While accepting an award from the LA Chapter of the American Institute of Architects, Martin shared an unlikely bit of advice passed down to him by his father from his grandfather. “He said to me, ‘Chris, remember this: Always give your clients a good floor and a good roof—and don’t win any prizes. Prizes are not your goal, they are a consequence of service to your client.’ There were probably 500 architects in the room,” recalls Martin. “And it was so foreign to them. I told them, while winning an award, that winning awards was not our goal. Our goal is to make our clients and the community successful from the impact of our work.”
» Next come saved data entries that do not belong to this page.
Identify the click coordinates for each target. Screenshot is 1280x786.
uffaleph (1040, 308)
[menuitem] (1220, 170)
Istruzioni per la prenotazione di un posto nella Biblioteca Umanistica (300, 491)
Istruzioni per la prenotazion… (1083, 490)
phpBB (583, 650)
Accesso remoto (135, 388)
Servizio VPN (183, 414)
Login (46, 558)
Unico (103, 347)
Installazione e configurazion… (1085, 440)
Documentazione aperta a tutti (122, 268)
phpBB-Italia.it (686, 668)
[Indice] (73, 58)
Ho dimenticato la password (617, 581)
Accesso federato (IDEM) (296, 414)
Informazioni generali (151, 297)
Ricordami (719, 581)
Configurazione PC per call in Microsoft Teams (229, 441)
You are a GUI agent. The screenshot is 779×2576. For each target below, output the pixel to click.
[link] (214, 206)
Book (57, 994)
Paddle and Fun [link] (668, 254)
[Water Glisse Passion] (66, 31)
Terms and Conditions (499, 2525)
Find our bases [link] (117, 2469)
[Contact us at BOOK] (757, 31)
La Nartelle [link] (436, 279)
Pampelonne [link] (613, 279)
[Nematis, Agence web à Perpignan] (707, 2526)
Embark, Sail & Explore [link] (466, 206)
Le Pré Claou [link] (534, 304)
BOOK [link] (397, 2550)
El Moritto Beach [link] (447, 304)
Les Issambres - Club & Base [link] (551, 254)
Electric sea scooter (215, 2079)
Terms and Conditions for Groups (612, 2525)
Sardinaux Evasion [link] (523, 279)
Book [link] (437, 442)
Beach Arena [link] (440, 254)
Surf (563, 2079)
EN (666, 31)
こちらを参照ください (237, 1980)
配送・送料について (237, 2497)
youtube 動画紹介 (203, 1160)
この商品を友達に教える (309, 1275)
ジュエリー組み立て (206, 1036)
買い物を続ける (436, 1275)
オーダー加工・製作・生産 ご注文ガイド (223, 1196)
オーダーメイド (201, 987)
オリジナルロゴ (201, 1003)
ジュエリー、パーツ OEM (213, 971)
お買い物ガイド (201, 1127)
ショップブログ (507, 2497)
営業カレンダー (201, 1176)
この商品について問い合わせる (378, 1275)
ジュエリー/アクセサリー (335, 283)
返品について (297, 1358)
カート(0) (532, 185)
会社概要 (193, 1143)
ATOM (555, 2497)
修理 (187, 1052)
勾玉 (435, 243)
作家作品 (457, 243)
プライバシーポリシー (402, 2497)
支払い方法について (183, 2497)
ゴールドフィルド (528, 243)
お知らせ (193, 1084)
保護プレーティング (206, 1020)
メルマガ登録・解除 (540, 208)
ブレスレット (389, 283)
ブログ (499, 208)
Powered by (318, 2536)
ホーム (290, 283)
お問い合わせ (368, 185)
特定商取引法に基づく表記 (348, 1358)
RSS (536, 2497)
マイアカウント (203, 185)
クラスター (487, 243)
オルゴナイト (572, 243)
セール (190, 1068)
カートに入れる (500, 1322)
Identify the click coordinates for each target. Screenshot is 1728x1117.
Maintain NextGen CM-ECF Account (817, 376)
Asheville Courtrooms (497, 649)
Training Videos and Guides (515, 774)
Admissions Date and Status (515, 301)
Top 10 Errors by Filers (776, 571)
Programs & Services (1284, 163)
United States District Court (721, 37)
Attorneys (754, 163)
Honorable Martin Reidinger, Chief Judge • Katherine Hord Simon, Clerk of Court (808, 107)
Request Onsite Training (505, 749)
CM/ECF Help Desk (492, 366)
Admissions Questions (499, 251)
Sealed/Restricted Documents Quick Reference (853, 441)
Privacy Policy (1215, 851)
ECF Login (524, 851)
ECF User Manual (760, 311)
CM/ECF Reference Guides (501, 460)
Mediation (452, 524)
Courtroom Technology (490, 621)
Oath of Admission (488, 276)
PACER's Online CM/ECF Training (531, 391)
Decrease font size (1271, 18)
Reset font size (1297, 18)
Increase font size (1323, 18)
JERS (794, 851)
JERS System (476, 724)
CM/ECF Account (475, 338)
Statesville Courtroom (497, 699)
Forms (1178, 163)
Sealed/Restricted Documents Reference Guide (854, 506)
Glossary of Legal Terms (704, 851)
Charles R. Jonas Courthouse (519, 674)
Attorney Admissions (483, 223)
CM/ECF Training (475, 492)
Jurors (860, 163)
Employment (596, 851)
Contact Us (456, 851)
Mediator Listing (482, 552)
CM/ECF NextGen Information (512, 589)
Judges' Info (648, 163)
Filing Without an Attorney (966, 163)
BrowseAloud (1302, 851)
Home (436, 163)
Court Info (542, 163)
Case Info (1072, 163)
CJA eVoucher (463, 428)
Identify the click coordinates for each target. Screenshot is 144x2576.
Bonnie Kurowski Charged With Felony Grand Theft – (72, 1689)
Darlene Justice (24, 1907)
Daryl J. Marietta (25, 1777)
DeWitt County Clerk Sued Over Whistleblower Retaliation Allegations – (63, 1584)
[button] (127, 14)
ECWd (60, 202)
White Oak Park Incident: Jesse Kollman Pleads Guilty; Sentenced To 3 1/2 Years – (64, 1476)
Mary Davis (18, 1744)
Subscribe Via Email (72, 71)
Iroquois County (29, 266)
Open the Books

So when the Wilshire Grand project came along, prizes were not in the forefront of Martin’s mind. “I had been working with my father and uncle for years on how to attract foreign capital direct investment into Los Angeles,” says Martin. “I had developed a relationship with a trustee of my alma mater, USC—a man named Chairman Y.H. Cho of Korean Airlines.” Connected casually through current USC President and close friend Dr. Max Nikias, Martin assumed he was being introduced to Cho (whom he at first thought was a pilot) because of a mutual love for airplanes. Many years and projects later, Cho asked him to help with the Wilshire Grand.
“He told me his real motivation was that the Korean population in Los Angeles is the second largest population of Koreans in the world, and he wanted to do this as an anchor for his relationship with the United States,” says Martin. “He wanted to make a very important signature project in Los Angeles as a way of responding to the U.S. investment in South Korea. It was both a good idea financially, but it was also a personal and cultural expression.”
Now the tallest building west of the Mississippi, the five-year, $1.35B project involving 11,000 people all over the globe was a huge undertaking to which Martin originally didn’t anticipate being able to dedicate more than his architectural eye. “Chairman Cho was asking me to also be the Development Manager,” says Martin. “He had asked me twice, and I’d refused him both times.”
That is, until his son Patrick passed away from leukemia shortly after ground was broken on the project. The third time Cho asked, Martin accepted—in memory of his son and free of charge. “We finished it on time, under budget, and with zero complaint or lawsuit problems,” Martin muses. “It’s kind of a hallmark project in LA … but for me, it was just a labor of love. Beautiful project.”
While Martin attributes much of his wisdom and success to the generations that preceded him, he looks toward the future through the lens of a lesson he learned alongside AC Martin’s fourth generation, his late son Patrick.
As a boy, Patrick came home one day with an unquenchable desire to fly an airplane. Martin remembers responding, “Well, if we need an airplane, I suppose we’ll have to build it.” What followed was a 6,000-hour journey to build the best, fastest, and most advanced airplane. “And we did it, together,” says Martin with pride.
The lesson learned between father and son during those many hours has stuck with Martin, who reflectively notes, “After doing that, we realized we can do anything.” While the Martin family has certainly done their fair share for Los Angeles to date, there is certainly more to come.